Ethics matter

Canada is a great place to live and one of the highlights over the past decade has been the work of recently retired ethics watchdog, Mary Dawson.
How many countries in the world would allow a mere civil servant the power to find the Prime Minister and the Minister of Finance in breach of conflict of interest rules and not be fired or discredited?
Both Prime Minister Justin Trudeau and Finance Minister Bill Morneau were initially defensive, then rattled and finally contrite when found to be in violation of several sections of the Conflict of Interest Act.
Trudeau suffered embarrassment and shame and Morneau suffered financially when he donated over three million dollars to a charity to assuage his potential personal gain from the legislative changes he proposed.
By each of their reactions they didn’t want to think they had done wrong.
In the case of Trudeau, he was born and raised amongst the internationally powerful. Aga Khan was his father’s personal friend. It should have, but obviously did not occur to him or his advisors that even though a family friend, Khan’s relationship once Trudeau became Prime Minister was in conflict.
Conflict of interest rules and putting their businesses in blind trusts are particularly important for powerful businessmen moving into government such as Bay Street financier, Bill Morneau.
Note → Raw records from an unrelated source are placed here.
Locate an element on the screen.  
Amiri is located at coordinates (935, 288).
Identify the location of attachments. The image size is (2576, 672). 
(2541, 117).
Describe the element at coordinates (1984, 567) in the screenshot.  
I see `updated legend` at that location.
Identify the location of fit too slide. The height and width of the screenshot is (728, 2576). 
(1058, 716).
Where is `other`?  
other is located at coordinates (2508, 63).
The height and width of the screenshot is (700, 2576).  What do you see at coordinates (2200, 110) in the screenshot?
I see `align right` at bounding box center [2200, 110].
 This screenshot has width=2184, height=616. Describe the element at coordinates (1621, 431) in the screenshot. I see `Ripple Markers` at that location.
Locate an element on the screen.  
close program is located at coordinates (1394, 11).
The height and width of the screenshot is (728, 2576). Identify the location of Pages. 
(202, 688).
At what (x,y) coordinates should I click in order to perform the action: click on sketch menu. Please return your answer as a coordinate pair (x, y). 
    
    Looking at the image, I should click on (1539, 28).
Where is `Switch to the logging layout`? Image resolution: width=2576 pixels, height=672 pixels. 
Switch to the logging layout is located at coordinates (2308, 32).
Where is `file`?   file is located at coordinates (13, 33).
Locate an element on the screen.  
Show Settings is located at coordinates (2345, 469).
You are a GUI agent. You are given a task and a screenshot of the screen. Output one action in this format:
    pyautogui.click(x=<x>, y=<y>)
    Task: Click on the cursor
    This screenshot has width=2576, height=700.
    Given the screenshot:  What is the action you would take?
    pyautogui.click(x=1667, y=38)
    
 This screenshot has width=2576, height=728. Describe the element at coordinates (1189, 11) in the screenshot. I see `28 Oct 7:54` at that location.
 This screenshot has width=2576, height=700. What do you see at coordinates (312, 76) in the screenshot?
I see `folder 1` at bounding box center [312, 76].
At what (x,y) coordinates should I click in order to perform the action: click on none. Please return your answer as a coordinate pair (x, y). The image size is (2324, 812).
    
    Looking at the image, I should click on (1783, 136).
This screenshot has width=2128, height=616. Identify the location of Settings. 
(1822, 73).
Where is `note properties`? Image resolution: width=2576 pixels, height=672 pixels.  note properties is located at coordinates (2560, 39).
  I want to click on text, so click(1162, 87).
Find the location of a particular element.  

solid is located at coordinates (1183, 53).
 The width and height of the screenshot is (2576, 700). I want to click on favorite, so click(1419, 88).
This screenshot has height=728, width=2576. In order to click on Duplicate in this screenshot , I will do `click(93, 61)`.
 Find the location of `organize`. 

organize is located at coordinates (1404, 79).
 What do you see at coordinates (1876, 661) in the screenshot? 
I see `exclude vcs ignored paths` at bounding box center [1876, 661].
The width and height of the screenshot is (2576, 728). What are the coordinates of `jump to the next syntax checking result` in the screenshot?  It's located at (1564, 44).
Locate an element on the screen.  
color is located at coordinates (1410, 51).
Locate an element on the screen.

But lest we forget, Commissioner Dawson had recommended unsuccessfully for years that Ottawa plug a loophole that allows politicians to avoid certain ethics rules by holding shares or assets indirectly through a holding company.
With stronger provisions in this area, Morneau would have violated more ethical rules than the improper disclosure of a villa in France.
Morneau’s intimate business background on pension and financing was his Achilles heel as is often the case with senior business executives entering politics.
Government policies affect all of us but for those at the top of the heap, public policies have the power to hurt or serve them the most.
Of course, the people entering politics with little or no power aren’t exempt either, lest we forget Mike Duffy. We all need to guard against and be protected from the lure of fame, power and the rationalization “I deserve it”!
Trudeau’s and Morneau’s faulty moral judgements were not criminal for if they had been it would have been turned over the RCMP. Further, the rulings do not make either a bad person or unfit for office, rather it shows the infallibility of people and the need for strong, independent offices, such as the Ethics Commissioner.
Let’s be frank, whatever the political stripe or religious thread, we are all open to ethical and moral lapses which are the reasons why strong ethics legislation and enforcement are a necessity.
The Liberals are vulnerable today which gives the Conservatives and New Democrats the perfect opportunity to show ethical leadership. Simply, they now have the power of the public to get all of Mary Dawson’s long-standing recommendations into law.
There is little difference between those who break the rules or those who have the power to change the rules, but don’t.
If opposition parties don’t seize this moment, then they have shown themselves as no better.